Microsoft has polished up the animations
that give the OS a more comprehensive feel. When you open a new window,
it flies out on to the screen from the icon and when you minimize it,
it collapses back in to the icon on the taskbar. It is a slick animation
and if you have used OS X, it is similar to the one used to collapse
windows back in to the dock

Sooo not only has OSX had this for a bit I hear, Gnome 2 + compix had this for a while back in like what, 2008-2012 on the Ubuntu desktop. This + wobbly windows + multiple desktops as a cube gave IMHO some of the best physical desktop/windows feel/visual metaphors ever seen/“felt”

Then We tossed it all away on Unity and Gnome 3 and Windows went the weird 8 way, but now Windows is getting them for it’s first time as some new people realise their worth. I wonder if we’ll be getting them back in the linux desktop land soon.

And I despair a bit at the last cycle of desktop UX “wisdom” that seems to have thrown so much away and now be clawing it back slowly… :frowning:

A lot of modern Windows UI concepts are born out of copying other operating systems. Even drop shadows on the windows themselves was in Linux before Windows. Windows 8 Metro-but-not-called-metro-anymore UI was a copy of all the bad things of Android.

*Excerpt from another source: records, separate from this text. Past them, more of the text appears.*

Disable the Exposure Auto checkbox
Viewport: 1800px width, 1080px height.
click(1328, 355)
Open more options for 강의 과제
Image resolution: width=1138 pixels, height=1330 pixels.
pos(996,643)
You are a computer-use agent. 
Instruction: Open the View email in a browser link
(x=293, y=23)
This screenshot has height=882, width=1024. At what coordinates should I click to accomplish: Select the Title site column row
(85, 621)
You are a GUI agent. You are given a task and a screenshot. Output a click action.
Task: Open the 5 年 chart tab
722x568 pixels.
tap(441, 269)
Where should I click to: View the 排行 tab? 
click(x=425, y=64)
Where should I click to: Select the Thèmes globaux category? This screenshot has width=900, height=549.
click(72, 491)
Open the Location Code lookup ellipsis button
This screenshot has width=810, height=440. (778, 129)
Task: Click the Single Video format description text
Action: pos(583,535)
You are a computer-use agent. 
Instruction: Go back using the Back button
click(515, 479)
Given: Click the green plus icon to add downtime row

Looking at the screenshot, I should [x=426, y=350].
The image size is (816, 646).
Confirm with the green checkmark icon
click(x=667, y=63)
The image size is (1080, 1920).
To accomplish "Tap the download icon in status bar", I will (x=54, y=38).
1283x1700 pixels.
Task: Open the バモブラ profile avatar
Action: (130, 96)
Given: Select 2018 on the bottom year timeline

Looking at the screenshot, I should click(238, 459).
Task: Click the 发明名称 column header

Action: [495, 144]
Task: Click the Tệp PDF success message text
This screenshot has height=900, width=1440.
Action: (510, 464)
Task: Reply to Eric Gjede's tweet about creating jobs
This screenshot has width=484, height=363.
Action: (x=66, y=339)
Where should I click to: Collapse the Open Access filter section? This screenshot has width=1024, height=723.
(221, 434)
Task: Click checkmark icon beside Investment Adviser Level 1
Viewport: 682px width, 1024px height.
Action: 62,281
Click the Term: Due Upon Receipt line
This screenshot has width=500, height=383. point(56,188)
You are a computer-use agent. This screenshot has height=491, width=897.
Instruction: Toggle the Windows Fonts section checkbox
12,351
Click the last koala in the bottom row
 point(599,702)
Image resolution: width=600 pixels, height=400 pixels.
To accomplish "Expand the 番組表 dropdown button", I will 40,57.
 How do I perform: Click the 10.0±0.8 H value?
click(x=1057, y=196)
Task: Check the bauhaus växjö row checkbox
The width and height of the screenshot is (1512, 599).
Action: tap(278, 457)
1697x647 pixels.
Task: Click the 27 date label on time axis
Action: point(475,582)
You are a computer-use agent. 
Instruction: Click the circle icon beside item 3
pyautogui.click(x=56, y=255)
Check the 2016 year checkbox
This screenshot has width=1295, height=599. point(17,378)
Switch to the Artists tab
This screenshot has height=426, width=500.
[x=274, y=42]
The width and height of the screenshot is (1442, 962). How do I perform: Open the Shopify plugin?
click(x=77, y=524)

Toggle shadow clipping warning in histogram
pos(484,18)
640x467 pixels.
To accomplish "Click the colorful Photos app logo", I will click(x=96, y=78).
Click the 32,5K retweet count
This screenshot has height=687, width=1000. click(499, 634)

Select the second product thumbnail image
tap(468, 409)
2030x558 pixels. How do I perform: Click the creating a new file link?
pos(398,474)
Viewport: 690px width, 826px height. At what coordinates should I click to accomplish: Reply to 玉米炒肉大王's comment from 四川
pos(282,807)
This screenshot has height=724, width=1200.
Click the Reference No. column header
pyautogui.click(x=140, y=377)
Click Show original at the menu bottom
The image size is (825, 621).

Windows 10 apparently brings multiple desktops, something that has been in Linux since forever and OS X has had it for quite a few years too.

It is very difficult to innovate in a useful way in the desktop space because the desktop has evolved into something very good. There are attempts at it that arguably fail (Windows 8 and in my opinion but no one else’s Unity). The successful ones appear to stick true to things that have been tried and tested for many years only slightly evolving ideas that have been around a long time.